ANTONIO MERCADER
Viste la prensa en Cuba...? No se puede leer por aburrimiento". Publicadas en el libro "Pepe Coloquios", José Mujica nunca abjuró de estas palabras, en principio promisorias para la libertad de prensa. Una libertad que, en diversas entrevistas, el presidente electo aseguró que respetará durante su gobierno. ¿Será así?
Algunas de sus actitudes ante los periodistas apuntarían a desmentir esa buena intención. Desde el célebre "¡No sea nabo!" espetado a un gran profesional como Neber Araújo hasta el tono intimidatorio de algunas de sus respuestas a los movileros, sobran atisbos de intolerancia expuestos ante los medios de comunicación en la carrera de Mujica.
Lo curioso del caso es que pocos políticos en la historia nacional le deben tanto a la prensa como este antiguo tupamaro. Desde su adhesión a la democracia y su llegada al Parlamento en los años 90 a bordo de una Vespa, su aire transgresor y su verborrea fueron un imán para periodistas atraídos por su turbulento pasado. De a poco, aquel converso fue ganando titulares, cámaras y micrófonos que agigantaron su notoriedad. En eso fue hábil.
Incluso ahora, en plena transición, cuando teje el macramé del nuevo gobierno y crecen sus cargas, Mujica sigue abierto a la prensa. En ocasiones bromea y en otras gruñe, pero siempre baraja las preguntas y rehúye caer en lugares comunes, esa tentación ante la cual suelen sucumbir los políticos. Si antes era noticia por sus ocurrencias, en el futuro lo será por la magnitud de su cargo. La duda es si proseguirá con ese contacto fluido con la prensa más propio de un Jorge Batlle que de un Tabaré Vázquez.
Otras dudas se vinculan a la futura política de su gobierno en materia de medios de comunicación. Una libertad irrestricta, sin censuras ni presiones de ningún tipo, que garantice un flujo de información sobre la marcha del país, con un reparto racional y justo de la publicidad oficial, son cosas que la prensa tiene derecho a esperar en una democracia. Por ahora no hay anuncios claros al respecto.
Este tema arde en momentos en que una ola de represión a la prensa barre la región. En su cresta, Venezuela, con tantos atropellos instigados por Hugo Chávez que las peores reacciones populares contra su gobierno suceden cuando cierra un canal de Tv, acosa a una radio o censura a un diario. El reciente embate del gobierno bolivariano contra los medios, no sólo terminó con dos estudiantes asesinados en las calles sino con la renuncia de su vicepresidente y otras autoridades.
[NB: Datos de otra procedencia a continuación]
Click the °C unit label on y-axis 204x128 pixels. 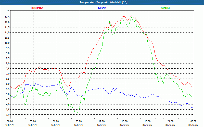[x=8, y=12]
A su imagen y semejanza, Rafael Correa (Ecuador) y Evo Morales (Bolivia) propulsan sendas leyes restrictivas. Ambos, acólitos de Chávez y miembros de ese club de amigos de la revolución cubana que es el Alba, acusan a los periodistas de "socavar" a sus gobiernos y "servir al imperialismo yanki". Suena familiar ¿no es cierto?
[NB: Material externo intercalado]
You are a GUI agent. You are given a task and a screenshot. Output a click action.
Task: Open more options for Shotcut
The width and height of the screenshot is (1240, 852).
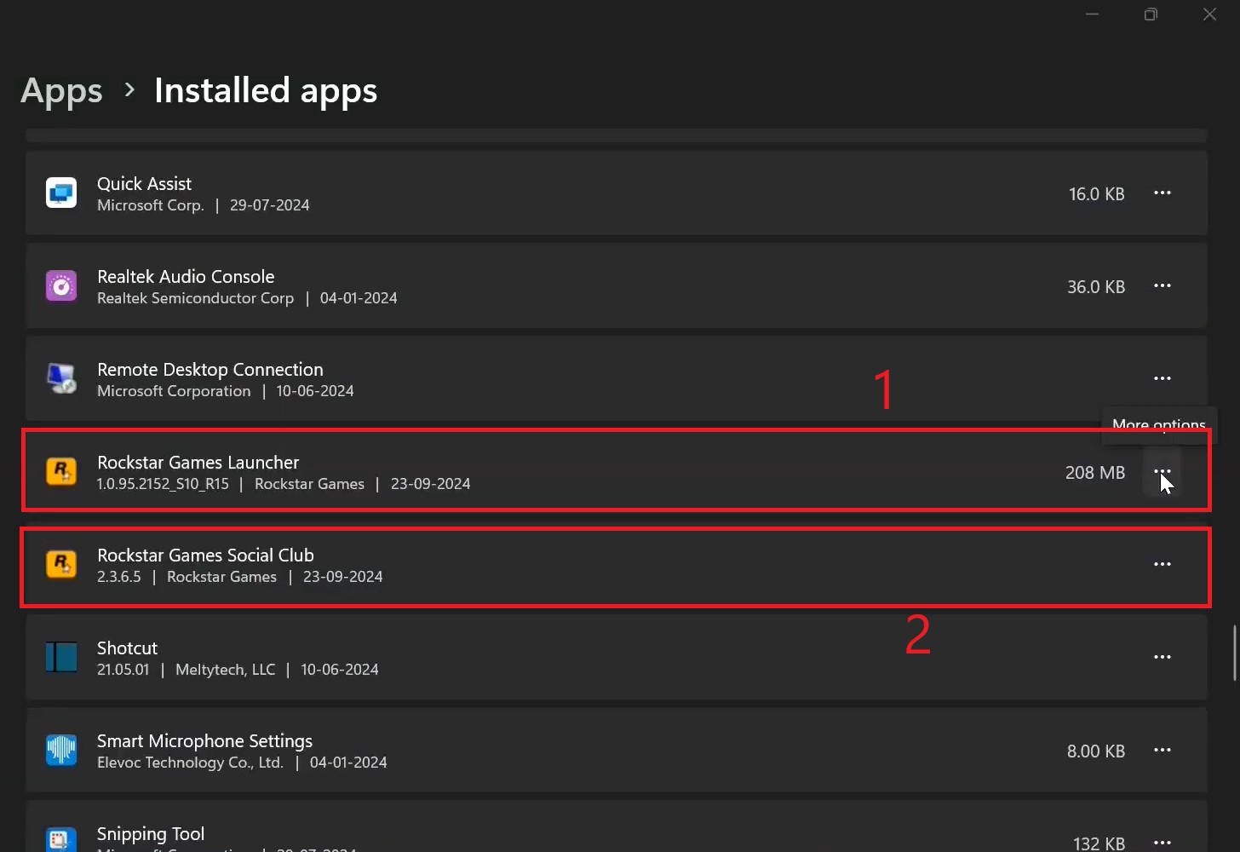coord(1162,657)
Argentina es un caso distinto. Tiene una Ley de Medios que empieza a implementarse y que fue denunciada, al menos algunos de su artículos, como lesiva para la libertad de expresión. Más allá de lo estrictamente legal, el problema es el sistemático intento de sojuzgar a la prensa que se realiza de facto desde la Casa Rosada bajo el liderazgo del matrimonio gobernante y desde una Secretaría de Medios cuyo anterior titular era un manipulador profesional.
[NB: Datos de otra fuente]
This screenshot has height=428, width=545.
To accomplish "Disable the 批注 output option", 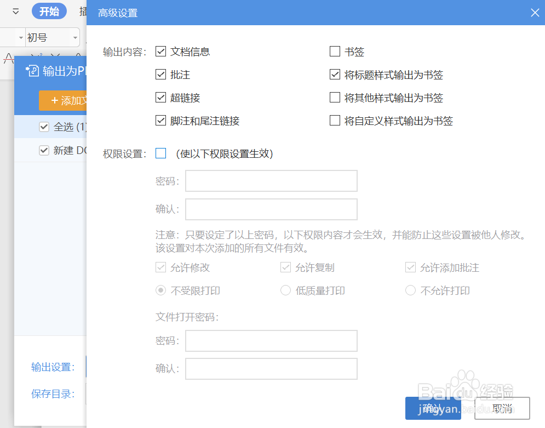I will tap(161, 75).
Uruguay, sin ser un vergel, no padece esos extremos. Una vez que asuma, Mujica puede retomar el proyecto de ley de medios enviado por Vázquez en las postrimerías de su gobierno con el objeto de fijar un mínimo de "contenidos nacionales" en la televisión. Presentado en noviembre -¡tarde piaste!- se estancó en el Parlamento. Habrá que ver si en la próxima legislatura se reanima un proyecto que ni siquiera conformó a los legisladores oficialistas. Hoy, a propósito del lamentable paso atrás en el Cardales, se habla de crear un nuevo "Sistema Nacional de Medios" y de "racionalizar" la concesión de frecuencias de radio y Tv.
En tanto, el programa del Frente Amplio promueve "la democratización de los medios" y dice que la meta principal "es la creación cultural por parte del colectivo". Conceptos vagos, excepto -faltaba más- aquellos que se emplean para marcar el clásico recelo de la izquierda ante "la competencia del mercado", principio por el que, felizmente, se rigen entre nosotros los medios no estatales.
Como en otras áreas de gobierno, aquí también abundan las interrogantes. Pero puesto a arriesgar un vaticinio, diría que Mujica se dispone a respetar la libertad de expresión tal como manda el artículo 29 de la Constitución. La duda es si su mal genio aflorará o no en situaciones de crisis en donde el peor reflejo del gobernante es desoír el mensaje y atacar al mensajero.